4º) El Acusado actuó de forma alevosa. La Jurisprudencia del Tribunal Supremo ha puesto de relieve en numerosas ocasiones que la alevosía, que cualifica el asesinato respecto al tipo genérico del homicidio, existe cuando el sujeto emplea en su ejecución medios, modos o formas que tiendan directa o especialmente a asegurarlo, sin el riesgo que para su persona pudiera proceder de la defensa por parte del ofendido, así como, que tiene tres modalidades diferentes, que puede adoptar esa idea esencial de la indefensión que son: 1) la alevosía proditoria o traicionera, como trampa, celada, emboscada o traición. En ella se abusa de la confianza o de una situación confiada en la que el sujeto pasivo no teme una agresión como la efectuada (S 82/05, 28 de enero; 133/05, 7 de febrero); 2) La alevosía sorpresiva consistente en una actuación súbita, repentina o fulgurante, que por su celeridad no permite a la víctima reaccionar ni eludir el ataque.

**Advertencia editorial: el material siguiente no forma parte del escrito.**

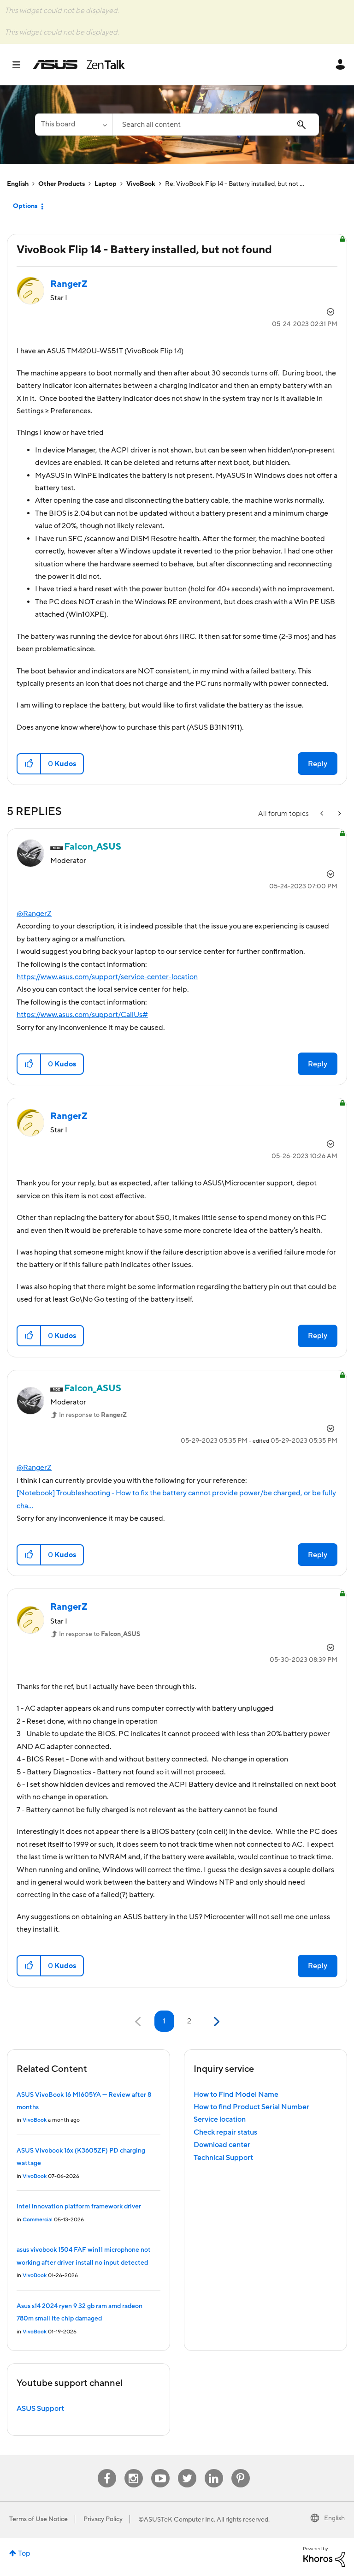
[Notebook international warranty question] (338, 813)
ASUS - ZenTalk (79, 64)
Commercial (38, 2219)
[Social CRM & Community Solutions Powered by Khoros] (324, 2556)
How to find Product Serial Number (251, 2107)
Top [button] (24, 2553)
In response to (93, 1415)
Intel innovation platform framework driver (79, 2206)
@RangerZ (34, 913)
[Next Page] (215, 2022)
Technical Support (223, 2157)
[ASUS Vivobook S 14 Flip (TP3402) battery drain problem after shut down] (322, 813)
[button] (29, 763)
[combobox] (215, 124)
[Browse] (21, 64)
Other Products (61, 184)
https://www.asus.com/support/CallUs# (82, 1014)
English (18, 184)
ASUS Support (40, 2408)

Esta modalidad es apreciable en los ataques rápidos y sin previo aviso (S 1031/03, 8 de septiembre; 1265/04, 2 de noviembre); 3) La alevosía por desvalimiento, en la que el sujeto busca o se aprovecha de las personales características o de la especial situación en que se encuentra la víctima, muy disminuida en sus posibilidades de defensa (niños, ancianos, inválidos, persona dormida, sin conciencia, etc...)
Acerca de la indefensión, que en cualquiera de las tres formas está presente en la alevosía, se ha de destacar que su apreciación no requiere que su eliminación sea efectiva, bastando la idoneidad objetiva de los medios, modos o formas utilizados, y la tendencia a conseguir su eliminación (S 505/04, 21 de abril EDJ 2004/31452 ), lo que supone que la alevosía no se excluye en casos de intento de defensa, cuando es funcionalmente imposible, y se debe a la reacción instintiva de quien no tiene escapatoria frente a la eficacia de un ataque ejecutado sobre seguro ( STS 13-11-2009 )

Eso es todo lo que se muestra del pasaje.